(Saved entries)
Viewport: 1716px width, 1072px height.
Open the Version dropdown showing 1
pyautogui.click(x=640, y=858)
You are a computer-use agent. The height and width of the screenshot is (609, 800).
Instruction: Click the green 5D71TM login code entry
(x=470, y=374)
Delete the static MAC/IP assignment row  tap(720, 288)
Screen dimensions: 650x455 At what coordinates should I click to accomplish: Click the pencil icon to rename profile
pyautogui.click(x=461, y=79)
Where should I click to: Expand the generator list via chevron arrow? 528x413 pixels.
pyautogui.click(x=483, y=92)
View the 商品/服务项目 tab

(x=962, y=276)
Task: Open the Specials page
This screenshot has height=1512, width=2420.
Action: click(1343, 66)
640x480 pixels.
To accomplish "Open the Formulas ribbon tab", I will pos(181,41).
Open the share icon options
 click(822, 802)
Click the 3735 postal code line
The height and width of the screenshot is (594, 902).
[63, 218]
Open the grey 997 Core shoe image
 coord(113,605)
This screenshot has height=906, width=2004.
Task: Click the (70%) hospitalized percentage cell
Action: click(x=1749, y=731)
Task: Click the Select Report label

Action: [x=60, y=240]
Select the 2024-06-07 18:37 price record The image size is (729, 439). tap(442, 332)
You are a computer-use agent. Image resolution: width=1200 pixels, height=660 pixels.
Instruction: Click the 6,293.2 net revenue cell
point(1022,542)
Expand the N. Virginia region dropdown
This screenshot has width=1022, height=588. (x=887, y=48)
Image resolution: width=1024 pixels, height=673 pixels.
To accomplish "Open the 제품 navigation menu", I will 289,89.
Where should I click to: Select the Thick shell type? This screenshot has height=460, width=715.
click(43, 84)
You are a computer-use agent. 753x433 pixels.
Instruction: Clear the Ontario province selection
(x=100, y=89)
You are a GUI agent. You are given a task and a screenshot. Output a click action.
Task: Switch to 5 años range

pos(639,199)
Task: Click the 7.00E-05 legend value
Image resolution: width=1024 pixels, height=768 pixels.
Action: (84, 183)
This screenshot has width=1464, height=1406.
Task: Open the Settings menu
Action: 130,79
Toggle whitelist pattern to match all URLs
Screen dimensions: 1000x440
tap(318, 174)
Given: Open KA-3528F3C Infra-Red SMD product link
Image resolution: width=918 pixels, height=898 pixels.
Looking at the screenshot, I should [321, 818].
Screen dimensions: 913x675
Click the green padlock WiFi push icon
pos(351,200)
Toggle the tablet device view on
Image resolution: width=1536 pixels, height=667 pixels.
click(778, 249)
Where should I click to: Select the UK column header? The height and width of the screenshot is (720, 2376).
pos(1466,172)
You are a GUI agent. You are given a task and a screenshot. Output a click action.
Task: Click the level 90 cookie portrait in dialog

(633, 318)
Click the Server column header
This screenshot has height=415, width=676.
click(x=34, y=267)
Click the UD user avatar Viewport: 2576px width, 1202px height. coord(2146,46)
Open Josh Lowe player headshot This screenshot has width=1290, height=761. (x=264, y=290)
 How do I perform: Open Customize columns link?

Exercise aim: Could you retype all of the entries, leaving every character unchanged?

Exercise solution:
Viewport: 1716px width, 1072px height.
Open the Version dropdown showing 1
pyautogui.click(x=640, y=858)
You are a computer-use agent. The height and width of the screenshot is (609, 800).
Instruction: Click the green 5D71TM login code entry
(x=470, y=374)
Delete the static MAC/IP assignment row  tap(720, 288)
Screen dimensions: 650x455 At what coordinates should I click to accomplish: Click the pencil icon to rename profile
pyautogui.click(x=461, y=79)
Where should I click to: Expand the generator list via chevron arrow? 528x413 pixels.
pyautogui.click(x=483, y=92)
View the 商品/服务项目 tab

(x=962, y=276)
Task: Open the Specials page
This screenshot has height=1512, width=2420.
Action: click(1343, 66)
640x480 pixels.
To accomplish "Open the Formulas ribbon tab", I will pos(181,41).
Open the share icon options
 click(822, 802)
Click the 3735 postal code line
The height and width of the screenshot is (594, 902).
[63, 218]
Open the grey 997 Core shoe image
 coord(113,605)
This screenshot has height=906, width=2004.
Task: Click the (70%) hospitalized percentage cell
Action: click(x=1749, y=731)
Task: Click the Select Report label

Action: [x=60, y=240]
Select the 2024-06-07 18:37 price record The image size is (729, 439). tap(442, 332)
You are a computer-use agent. Image resolution: width=1200 pixels, height=660 pixels.
Instruction: Click the 6,293.2 net revenue cell
point(1022,542)
Expand the N. Virginia region dropdown
This screenshot has width=1022, height=588. (x=887, y=48)
Image resolution: width=1024 pixels, height=673 pixels.
To accomplish "Open the 제품 navigation menu", I will 289,89.
Where should I click to: Select the Thick shell type? This screenshot has height=460, width=715.
click(43, 84)
You are a computer-use agent. 753x433 pixels.
Instruction: Clear the Ontario province selection
(x=100, y=89)
You are a GUI agent. You are given a task and a screenshot. Output a click action.
Task: Switch to 5 años range

pos(639,199)
Task: Click the 7.00E-05 legend value
Image resolution: width=1024 pixels, height=768 pixels.
Action: (84, 183)
This screenshot has width=1464, height=1406.
Task: Open the Settings menu
Action: 130,79
Toggle whitelist pattern to match all URLs
Screen dimensions: 1000x440
tap(318, 174)
Given: Open KA-3528F3C Infra-Red SMD product link
Image resolution: width=918 pixels, height=898 pixels.
Looking at the screenshot, I should [321, 818].
Screen dimensions: 913x675
Click the green padlock WiFi push icon
pos(351,200)
Toggle the tablet device view on
Image resolution: width=1536 pixels, height=667 pixels.
click(778, 249)
Where should I click to: Select the UK column header? The height and width of the screenshot is (720, 2376).
pos(1466,172)
You are a GUI agent. You are given a task and a screenshot. Output a click action.
Task: Click the level 90 cookie portrait in dialog

(633, 318)
Click the Server column header
This screenshot has height=415, width=676.
click(x=34, y=267)
Click the UD user avatar Viewport: 2576px width, 1202px height. coord(2146,46)
Open Josh Lowe player headshot This screenshot has width=1290, height=761. (x=264, y=290)
 How do I perform: Open Customize columns link?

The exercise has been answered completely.